DES HOMMES ET DES CONJONCTURES

par Abdou BENABBOU

Au-delà des motifs et des décisions prises jeudi par le Haut Conseil de la sécurité, on a le loisir de distinguer déjà quelques éclairages sur la recette politique du nouveau président de la République. De sa prestation de serment et du ton qu'il lui avait donné, on avait déduit qu'il ne comptait en aucune façon prêter à sa démarche un profil jupitérien et le verbe comme son intonation laissait apparaître une évidente sincérité. Pour qui le connaît, l'homme a toujours été d'une droiture et d'une simplicité marquées et il a toujours gardé au fond de lui l'humilité particulière de la paysannerie, convaincu de n'être qu'un homme parmi les hommes avec ses qualités et ses défauts. Sa carrure non encore dévoilée est, de toutes les manières, totalement opposée à celle de l'ancien président déchu et, contrairement à lui, la convocation du Haut Conseil de la sécurité dénote une volonté pour un travail d'équipe.

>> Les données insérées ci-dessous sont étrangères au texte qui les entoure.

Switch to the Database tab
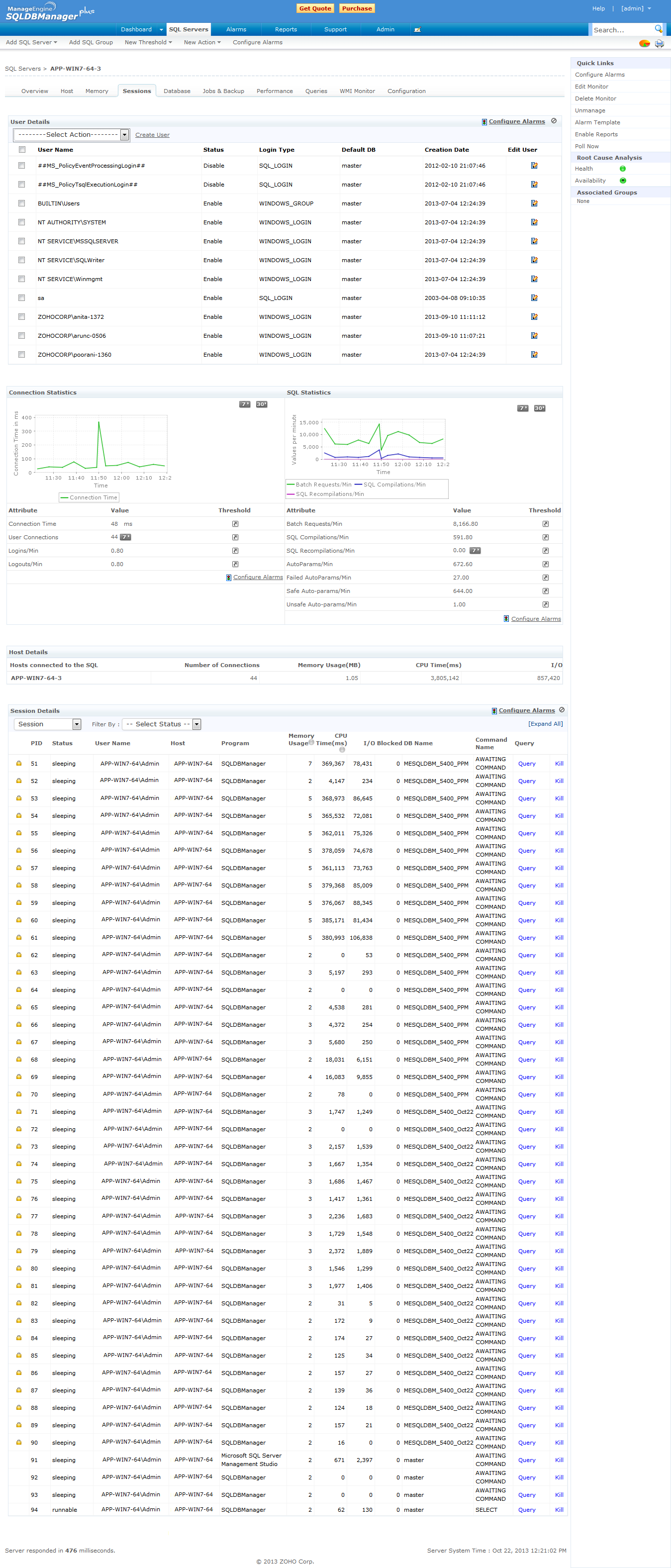(x=177, y=92)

Bien évidemment, la conjoncture a changé et il ne peut en aucun cas se permettre de reprendre à son compte la navigation solitaire et outrancière d'un Bouteflika qui terrorisait ses ministres jusqu'à leur interdire de suggérer leurs avis sur des sujets qui les concernaient en premier lieu.

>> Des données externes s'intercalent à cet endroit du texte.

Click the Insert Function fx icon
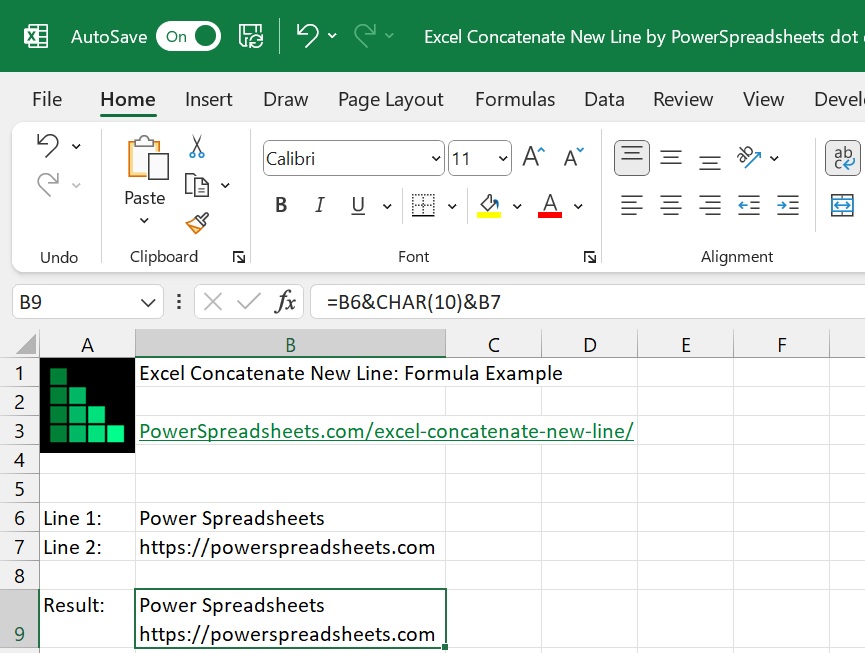The image size is (865, 653). tap(287, 301)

Cependant, Tebboune est seul responsable de ses actes et de la prise en charge de ses décisions devant le peuple et devant l'histoire. Il aura la lourde tâche de trouver une concordance positive entre ses obligations présidentielles et un peuple dans sa majorité désemparé, réclamant une nouvelle gouvernance le mettant à l'abri d'un cataclysme annoncé. On ignore s'il réussira à trouver et à appliquer une recette pour concilier les acteurs prédominants pour faire face à une situation nationale et internationale complexe où les forces sont souvent antagonistes. La métaphore sur les degrés de proportionnalité de la présidence avec ses quarts et ses trois quarts d'un passé récent est peut-être dépassée et au vu de son âge, il n'aura pas le loisir ni le temps de se figer sur une intention de pérennité disproportionnée. Mais il a déjà donné une indication éclairante sur sa volonté de donner un nouveau sens à un pouvoir politique impliquant la responsabilité positive partagée par tous. Son arme et sa grande armée seraient une nouvelle Constitution consignée par référendum.

L'idéal serait qu'elle soit intouchable et gravée pour l'éternité à l'écart du passage des hommes et des conjonctures.